**Exercise instructions:** Of all the lines in the records below, copy only those that contain the string "image".

Stored items
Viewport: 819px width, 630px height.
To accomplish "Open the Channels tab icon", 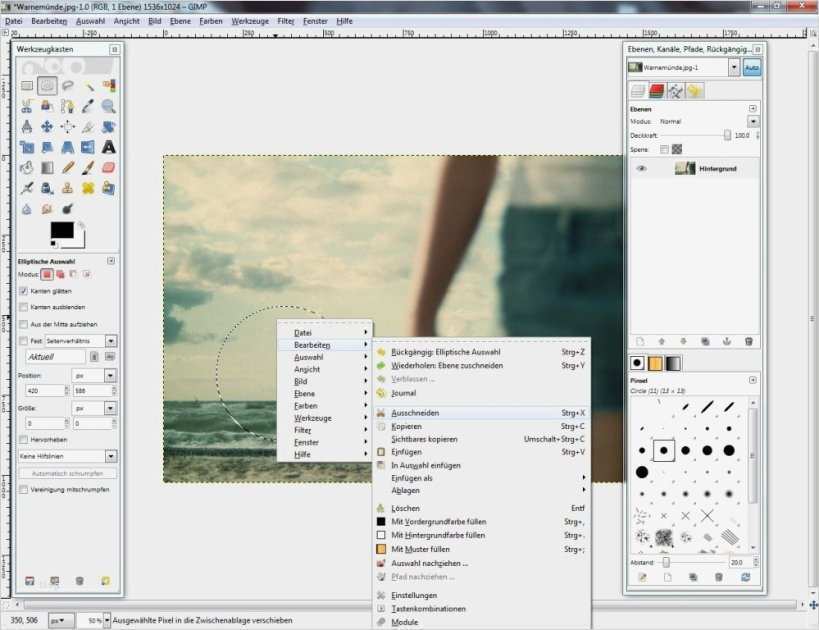I will [657, 91].
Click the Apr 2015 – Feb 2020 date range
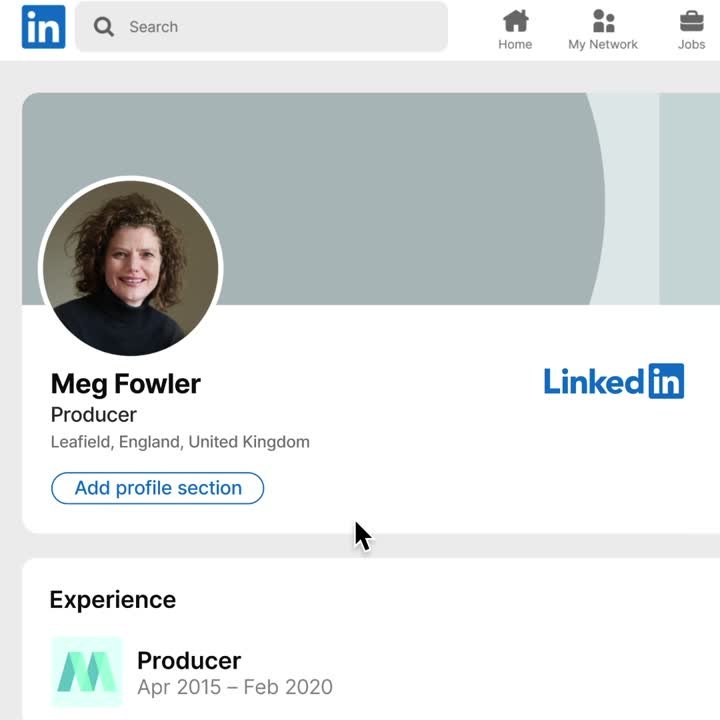Viewport: 720px width, 720px height. click(235, 687)
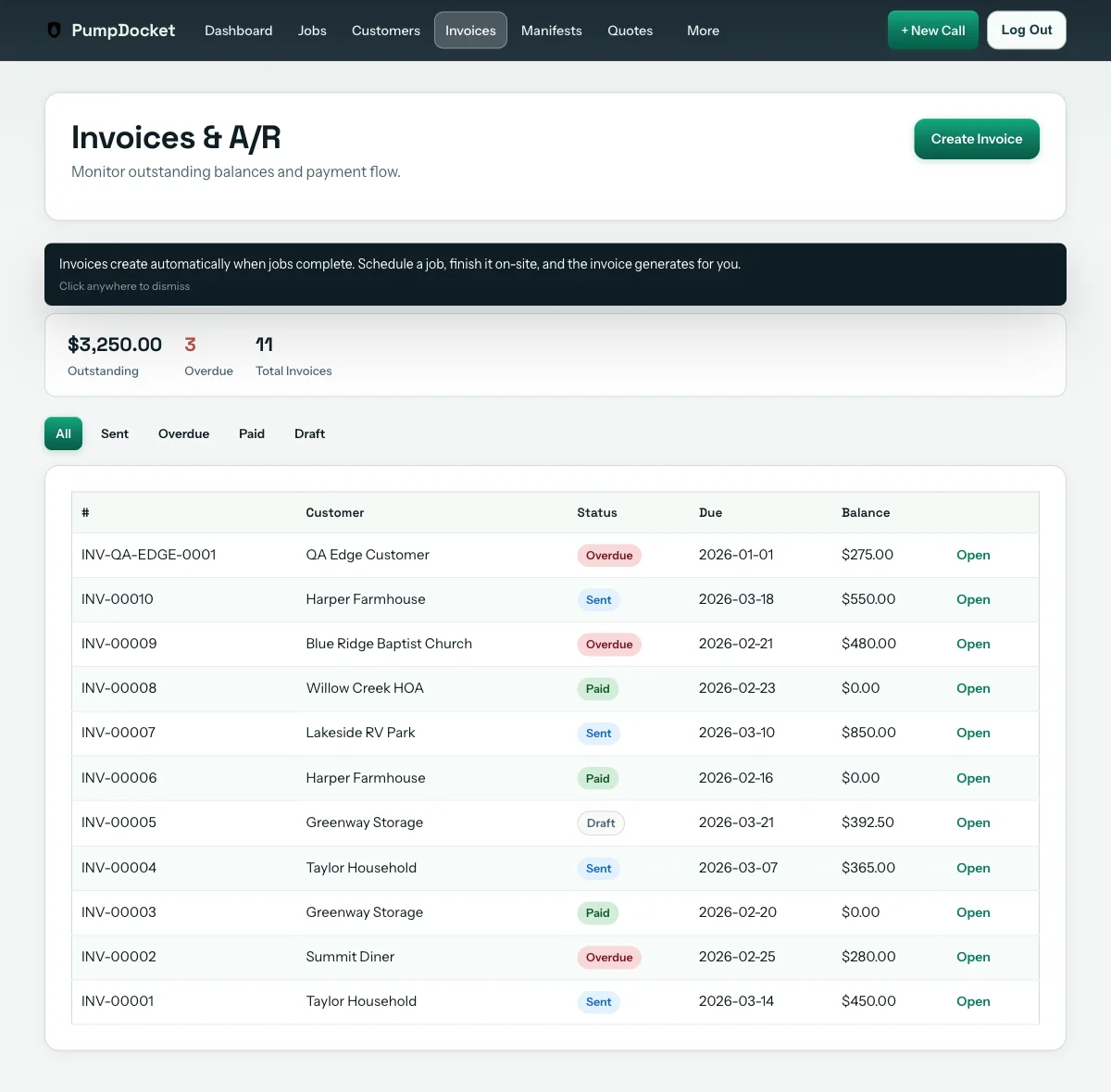Navigate to the Jobs section

click(x=312, y=31)
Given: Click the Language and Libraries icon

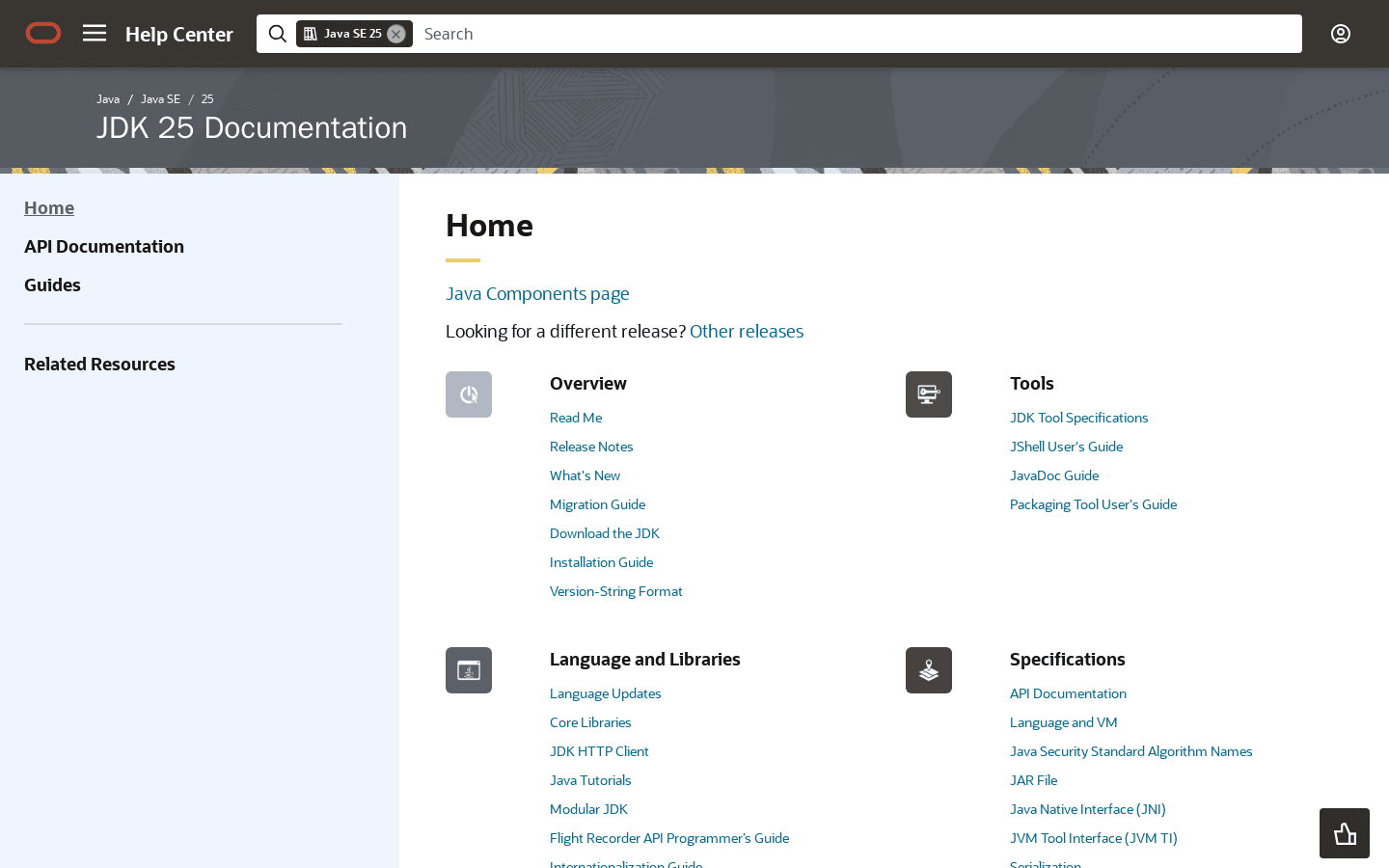Looking at the screenshot, I should [x=468, y=670].
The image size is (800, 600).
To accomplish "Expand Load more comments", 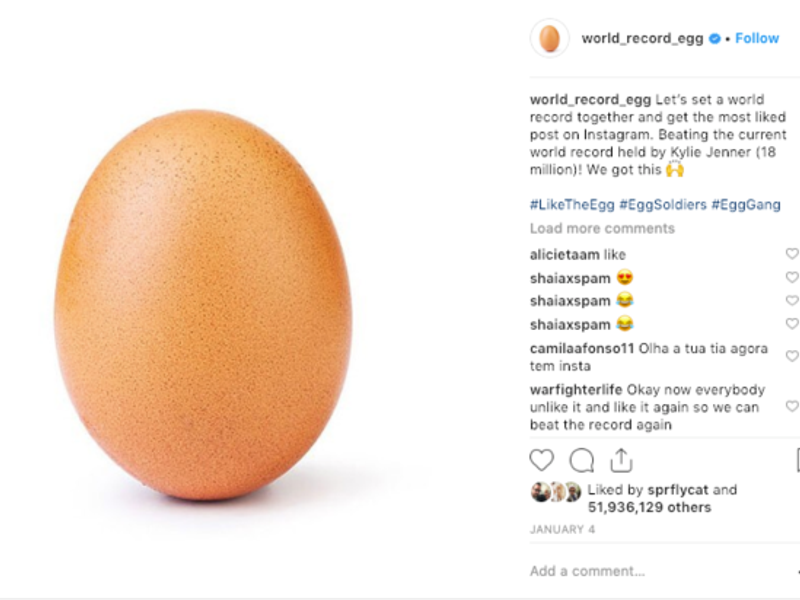I will point(602,228).
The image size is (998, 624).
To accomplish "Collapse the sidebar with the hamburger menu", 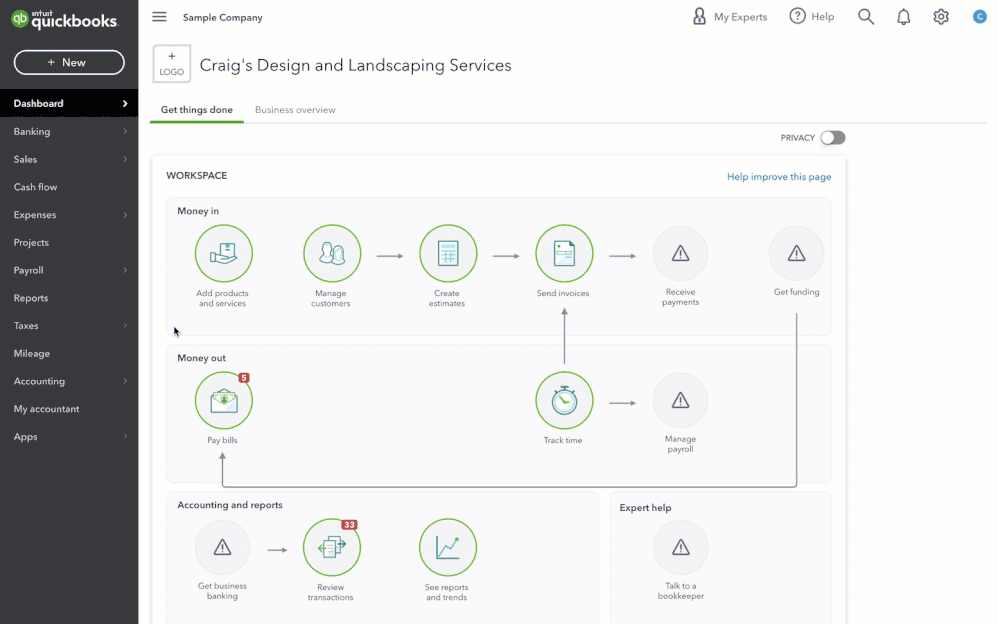I will coord(159,17).
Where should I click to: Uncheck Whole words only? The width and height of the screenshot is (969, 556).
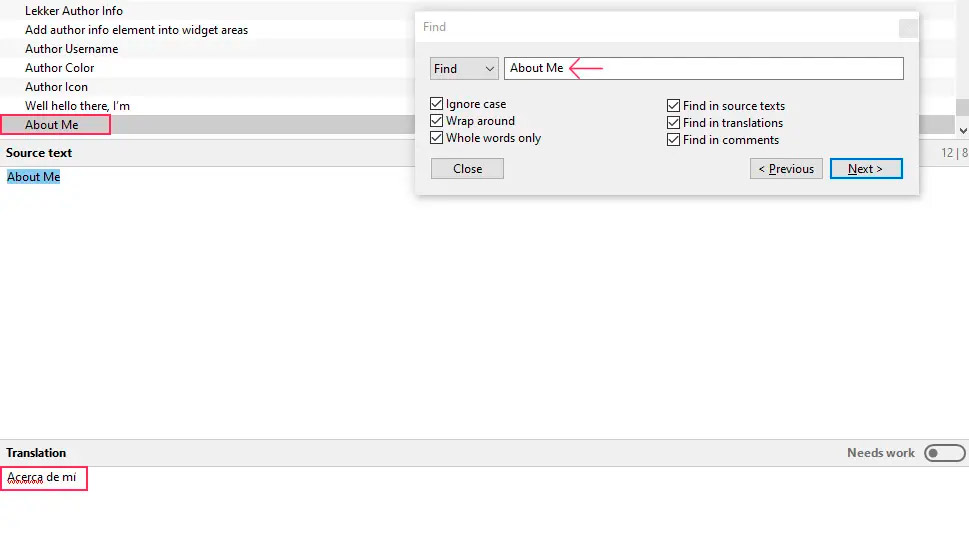[x=437, y=138]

**Answer space:**
The image size is (800, 600).
The image size is (998, 624).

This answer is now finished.